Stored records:
════════════════

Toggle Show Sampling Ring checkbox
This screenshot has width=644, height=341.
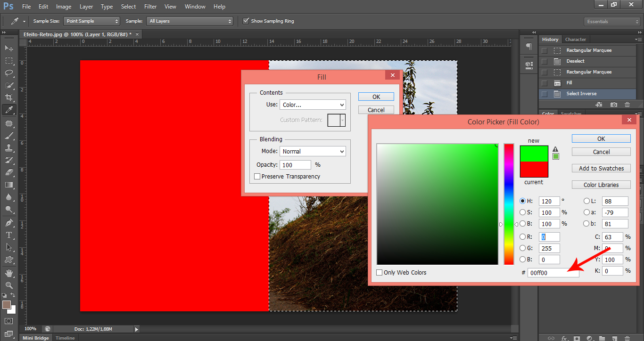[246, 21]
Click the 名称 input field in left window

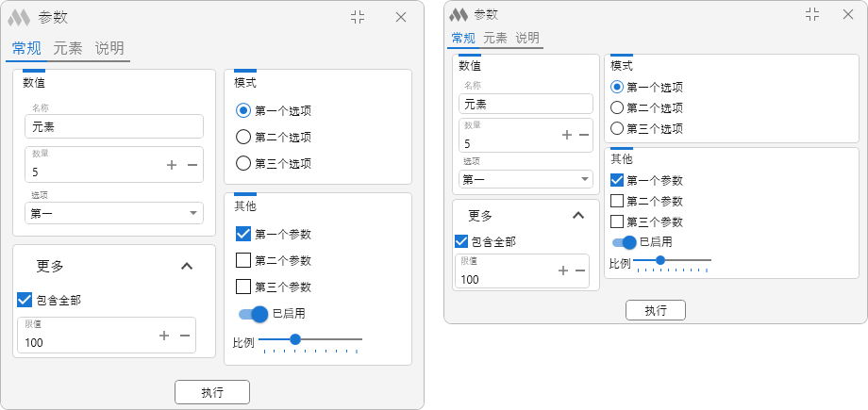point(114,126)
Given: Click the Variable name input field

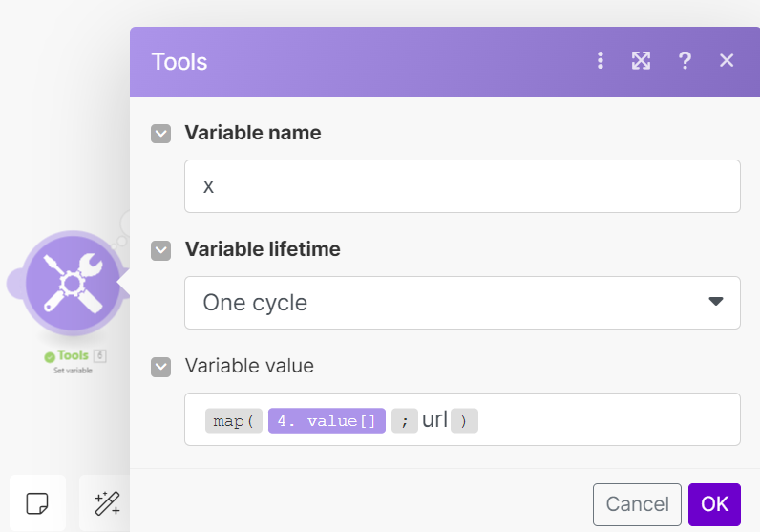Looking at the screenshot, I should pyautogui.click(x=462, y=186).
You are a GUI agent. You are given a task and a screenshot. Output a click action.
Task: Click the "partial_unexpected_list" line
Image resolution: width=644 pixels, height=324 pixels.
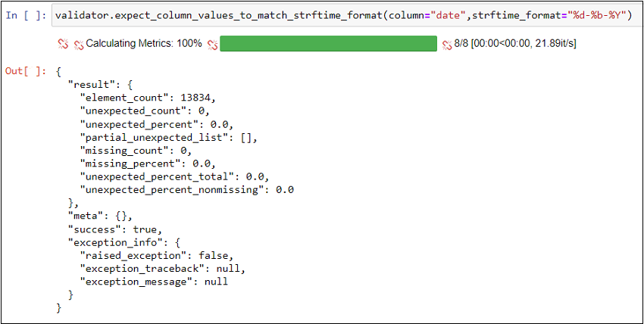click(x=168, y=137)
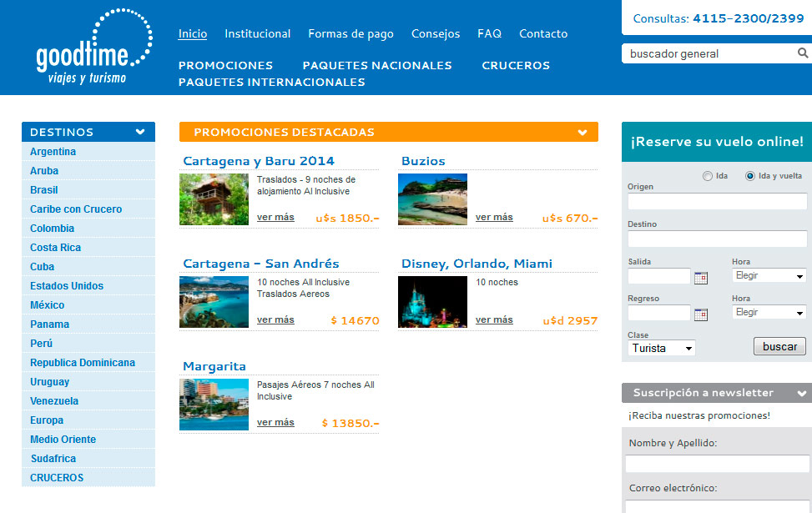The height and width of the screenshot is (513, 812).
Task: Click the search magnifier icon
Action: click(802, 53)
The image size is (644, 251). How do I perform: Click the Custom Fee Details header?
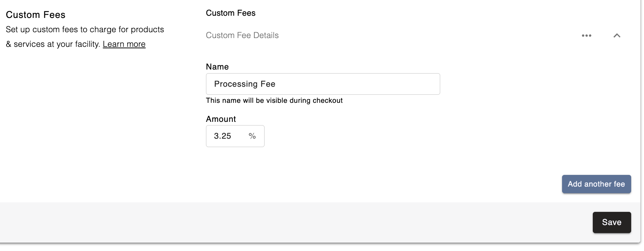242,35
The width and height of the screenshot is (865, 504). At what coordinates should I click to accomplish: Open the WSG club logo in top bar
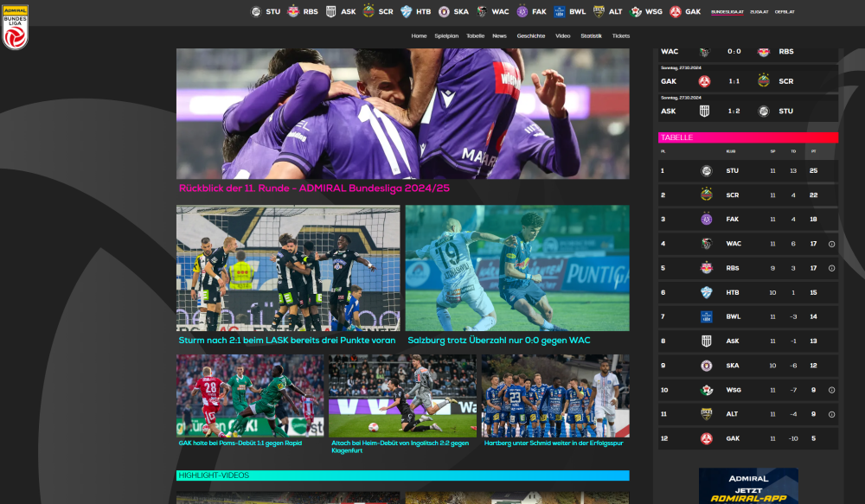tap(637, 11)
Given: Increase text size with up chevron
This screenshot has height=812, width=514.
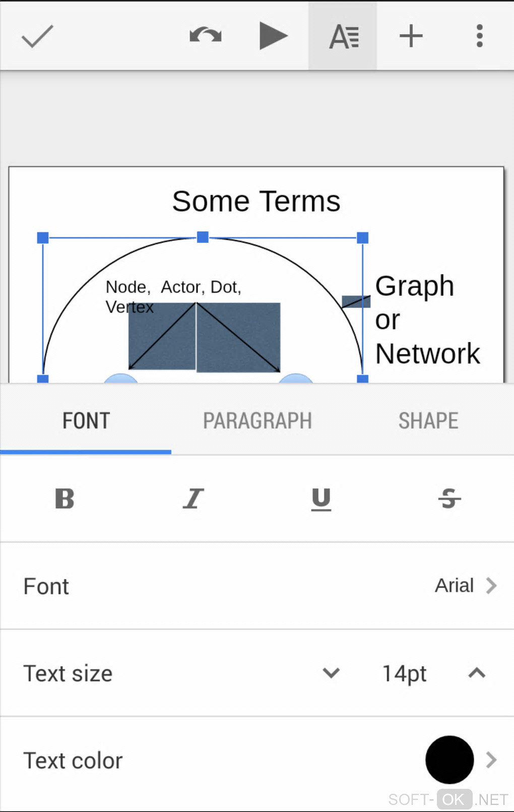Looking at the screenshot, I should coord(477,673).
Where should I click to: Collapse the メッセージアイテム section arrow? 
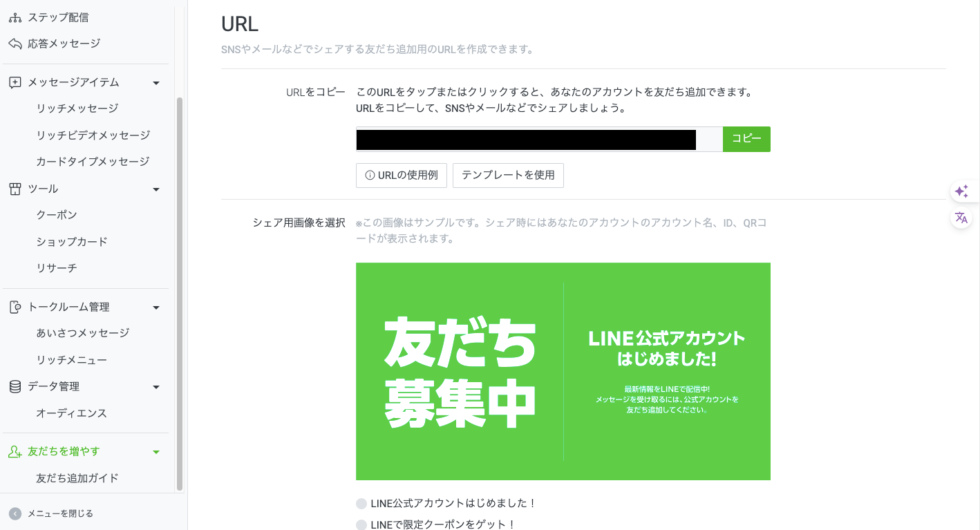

════════════════

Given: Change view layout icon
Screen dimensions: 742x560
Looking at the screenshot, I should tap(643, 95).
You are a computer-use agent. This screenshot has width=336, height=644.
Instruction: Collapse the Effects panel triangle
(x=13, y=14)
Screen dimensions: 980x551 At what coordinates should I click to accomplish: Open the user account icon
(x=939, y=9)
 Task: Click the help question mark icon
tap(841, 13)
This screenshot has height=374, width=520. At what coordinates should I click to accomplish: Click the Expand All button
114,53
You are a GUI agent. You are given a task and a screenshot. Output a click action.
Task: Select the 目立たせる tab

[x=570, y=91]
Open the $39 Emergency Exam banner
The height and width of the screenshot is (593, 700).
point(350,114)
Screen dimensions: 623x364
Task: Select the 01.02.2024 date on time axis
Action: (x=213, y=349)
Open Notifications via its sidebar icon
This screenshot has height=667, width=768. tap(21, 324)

════════════════

Output should consist of the lines above from the one with "The width and" down to the one with "Where should I", exact and without pictures.

◆ **RESULT**:
The width and height of the screenshot is (865, 504). At what coordinates should I click to accomplish: Open the WSG club logo in top bar
tap(637, 11)
Given: Increase text size with up chevron
This screenshot has height=812, width=514.
Looking at the screenshot, I should coord(477,673).
Where should I click to: Collapse the メッセージアイテム section arrow? 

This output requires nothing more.